PROBLEM STATEMENT
Arrange the records below as a two-column CSV with the header input,output, giving one row per record. Put each record's text in the input field and its answer in the output field, enclose both fields in double quotes, and replace any line breaks with spaces.

Records drawn from a collection
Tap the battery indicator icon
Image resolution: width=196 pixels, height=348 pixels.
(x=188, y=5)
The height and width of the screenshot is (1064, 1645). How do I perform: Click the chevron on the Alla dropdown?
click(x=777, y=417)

WRITTEN RESPONSE
input,output
"Tap the battery indicator icon Image resolution: width=196 pixels, height=348 pixels.","(x=188, y=5)"
"The height and width of the screenshot is (1064, 1645). How do I perform: Click the chevron on the Alla dropdown?","click(x=777, y=417)"